- Cover to Robotech: Prelude to the Shadow Chronicles #2. Art by Omar Dogan.

Publication information
- Publisher: DC Comics/Wildstorm
- Schedule: Monthly
- Format: Limited series
- Publication date: October 2005 - January 2006
- No. of issues: 5
- Main character(s): Rick Hunter, Lisa Hunter, Vince Grant

Creative team
- Written by: Tommy Yune, the Waltrip brothers
- Penciller(s): Omar Dogan, the Waltrip brothers
- Inker(s): Omar Dogan, the Waltrip brothers

Collected editions
- Robotech: Prelude to the Shadow Chronicles: ISBN 978-1401228163

= Robotech: Prelude to the Shadow Chronicles =

Robotech: Prelude to the Shadow Chronicles is a five-part comic book mini-series written by Tommy Yune along with the Waltrip brothers, who were previously the art-and-writing team of the Robotech II: The Sentinels comic series. It was published under DC Comics' Wildstorm imprint. It bridges the gap between The Sentinels and the new movie Robotech: The Shadow Chronicles, and also features characters from the Robotech Masters Saga. The series is important, in that it provides an explanation and deepened background for many of the events seen on screen in the movie, and clears up many apparent contradictions within the original animation.

==Plot==

The story of Prelude to the Shadow Chronicles focuses on the betrayal of the Robotech Expeditionary Force by T. R. Edwards, as he defects to the side of the Invid Regent. The story begins with the REF's Plenipotentiary Council ordering the arrest of Edwards, and Admiral Rick Hunter leads a team down to Tirol to arrest Edwards for treason, only to find that Edwards has already cleared out his facility in Tiresia, kidnapped Lynn Minmei, and killed her cousin Lynn-Kyle. The REF forces are attacked by Invid Inorganics, and Edwards launches offplanet in a newly developed battlecruiser, the Icarus.

Rick alerts Admiral Lisa Hunter, in command of the SDF-3, of the development, and Lisa attempts to prevent Edwards from leaving, but the SDF-3 is unable to get a lock on his ship or his Ghost Squadron fighters, which are using newly developed Shadow technology that makes them invisible to the REF's sensors. As Edwards' ship moves to escape, the Invid Regent's Supercarrier unfolds nearby, confirming the REF suspicions that Edwards has allied with the Invid. The DF-3 prepares to attack but the Supercarrier is able to fire first - the blast shears off the front sections of the SDF-3 and causes extensive damage. The Supercarrier and the Icarus engage their fold drives and escape, with the REF unable to follow. Lisa is seriously injured in the attack, but is soon stabilized and taken downplanet to Tirol for recovery. A few days later, Dr. Jean Grant and her husband, Captain Vince Grant, meet with Rick to tell him that Lisa will survive. Rick, thankful for the news, states that he was looking forward to Lisa resigning her commission after she found out she was pregnant with their first child. It is then that Jean is forced to tell Rick that Lisa's injuries were so severe that she has miscarried, causing Rick to nearly collapse in shock and sadness. The tragedy takes its toll on Rick and Lisa - in the year it takes for the REF to rebuild, Rick's once-black hair turns grey, and Lisa is still in a wheelchair with braces on her legs.

▶ [COMPLETE THE FOLLOWING]:
1/ According to the Prelude to the Shadow Chronicles article, why can't the SDF-3 get a lock on Edwards' ship and his Ghost Squadron fighters? Answer in one to three sentences.
2/ Return the passage of the Prelude to the Shadow Chronicles article from "Robotech: Prelude to the Shadow Chronicles is" up to and including "the original animation.".
3/ Resume the Prelude to the Shadow Chronicles article, starting after its last sentence.
The records have no connection to the Prelude to the Shadow Chronicles article.

▶ [ENTRIES PROVIDED]:
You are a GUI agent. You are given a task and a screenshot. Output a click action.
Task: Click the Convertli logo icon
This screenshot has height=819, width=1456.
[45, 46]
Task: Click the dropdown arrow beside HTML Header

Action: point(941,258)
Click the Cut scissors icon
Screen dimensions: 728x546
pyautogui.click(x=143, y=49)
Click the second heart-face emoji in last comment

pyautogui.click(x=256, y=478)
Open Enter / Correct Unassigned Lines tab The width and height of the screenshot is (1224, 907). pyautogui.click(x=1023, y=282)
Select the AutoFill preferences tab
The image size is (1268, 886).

▶ [ANSWERS]:
1/ Edwards' ship and his Ghost Squadron fighters use newly developed Shadow technology. That technology makes them invisible to the REF's sensors, so the SDF-3 cannot lock on to them.

2/
Robotech: Prelude to the Shadow Chronicles is a five-part comic book mini-series written by Tommy Yune along with the Waltrip brothers, who were previously the art-and-writing team of the Robotech II: The Sentinels comic series. It was published under DC Comics' Wildstorm imprint. It bridges the gap between The Sentinels and the new movie Robotech: The Shadow Chronicles, and also features characters from the Robotech Masters Saga. The series is important, in that it provides an explanation and deepened background for many of the events seen on screen in the movie, and clears up many apparent contradictions within the original animation.

3/
Back on Tirol, Dr. Emil Lang and his android assistant Janice Em try to investigate the Shadow technology, which is making Edwards' ships impossible to detect. The Sentinel races pledge to help the REF rebuild and prepare for their next encounter with the Invid. Particularly the Karbarrans, who help rebuild the fleet, and the Haydonites, an advanced cybernetic race, help to reverse-engineer the Shadow technology. One year later, Vince Grant leads the newly refitted heavy cruiser Tokugawa against Edwards and the Regent at Optera. Lisa and Rick are still struggling with the death of their unborn child, but nonetheless find the strength to continue to lead the REF in its efforts to track down and stop Edwards. Both focus on the rebuilding and refitting of the SDF-3.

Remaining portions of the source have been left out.